If she's going to posit an alternate conclusion based on the numbers the CBO used, or some other set of figures, she's welcome to do so. She hasn't. At least not yet.

Simply stating something without numbers to back it up is, in addition to being typical of Republican politicos in recent years, does not make for a particularly compelling argument.
 
She isn't lying. She really believes this crap. Dim-witted and batcrapcrazy, but not neccessarily a liar.

Whether she believes it or not is, frankly, irrelevant.

The point is that her record is emblematic of the sort of "Ready, Fire, Aim" style of politics that characterizes the Tea Party. A lot of sound and fury, a lot of misdirected anger, not many facts [or brains].
 
... is apparently physically incapable of telling the truth

http://politifact.com/truth-o-meter/article/2010/sep/21/bachmann-and-truth-o-meter-collected-works/

This is the woman who founded the 'Congressional Tea Party Caucus'.

I don't know about y'all, but to me it does not speak well of a political movement when the person anointed as its champion in the halls of Congress is, by all appearances, a pathological liar.

I skimmed the list and for the very first thing I found (about social security) Bachmann happened to be right and Politifact happened to be wrong.

We concluded that Social Security isn"t yet out of money, nor is it borrowing from the general treasury, as Bachmann said. According to the latest projections, the money won"t run dry until 2037. We rated her statement False.

This is an entirely different thread all on its own, but the "money won't run dry" only if you pretend that the Social Security Trust Fund actually contains funds (it does not*) and ignore the fact that Social Security has recently had multiple months in which it has had to pay out more in benefits than it recieved in taxes.

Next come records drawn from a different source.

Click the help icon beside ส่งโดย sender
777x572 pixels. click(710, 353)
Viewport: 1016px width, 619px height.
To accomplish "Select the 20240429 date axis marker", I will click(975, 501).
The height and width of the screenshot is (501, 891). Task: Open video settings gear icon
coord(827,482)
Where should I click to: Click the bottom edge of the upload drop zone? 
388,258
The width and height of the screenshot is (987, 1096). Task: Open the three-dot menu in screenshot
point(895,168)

I didn't read the rest of the list, partially because just the other day I read an article detailing just how badly Politifact was willing to twist to facts in support of an agenda:

Just a reminder: ‘Politifact’ is often more politics than facts
You may have run across Politifact before. It’s a feature of the St. Petersburg Times that purports to fact check political statements, rating them “true” or “false.” In 2009, Politifact won a Pulitzer prize, so people put a lot of a faith and credibility in what they say. However, rather than objectively weighing the facts, Politifact is hardly above employing highly-politicized context to render judgment. The latest example of this is their recent item on Rand Paul.

Here’s what Rand Paul said: “The average federal employee makes $120,000 a year. The average private employee makes $60,000 a year.”

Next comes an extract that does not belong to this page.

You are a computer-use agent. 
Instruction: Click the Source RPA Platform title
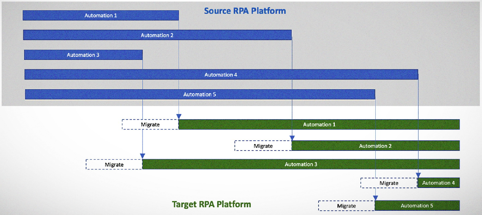pyautogui.click(x=245, y=10)

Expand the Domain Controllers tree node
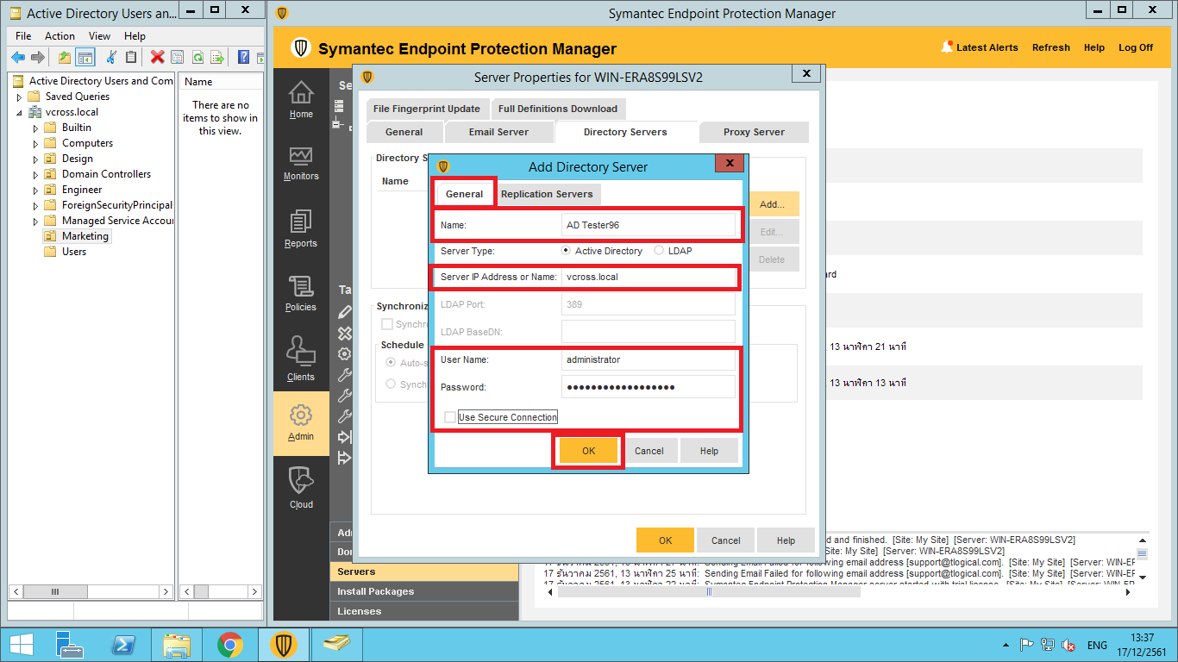pyautogui.click(x=36, y=175)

Here are the facts: “Federal civil servants earned average pay and benefits of $123,049 in 2009 while private workers made $61,051 in total compensation, according to the Bureau of Economic Analysis. The data are the latest available.”

Here’s how Politifact rated Rand Paul’s statement: “False.”

Come again? The only way that Politifact can reach this conclusion is through a great deal of sophistry, which they lard on with abandon:
Since most people usually think about how much they, their spouses and their colleagues get paid in salary alone — not salary plus benefits — we think most people hearing this statement would assume that Paul means that the average federal employee gets paid a salary of $120,000. That’s simply not true.

So what they’re saying is not that what Paul said was literally false, but that according to how they think people will understand what he said, it’s not true.

It purports to be a "fact check" feature. It is not. It might very well be good political commentary (I don't know, I don't read it), but it is not anything even approaching an unbiased seeker of the truth pronouncing fairly on the facts.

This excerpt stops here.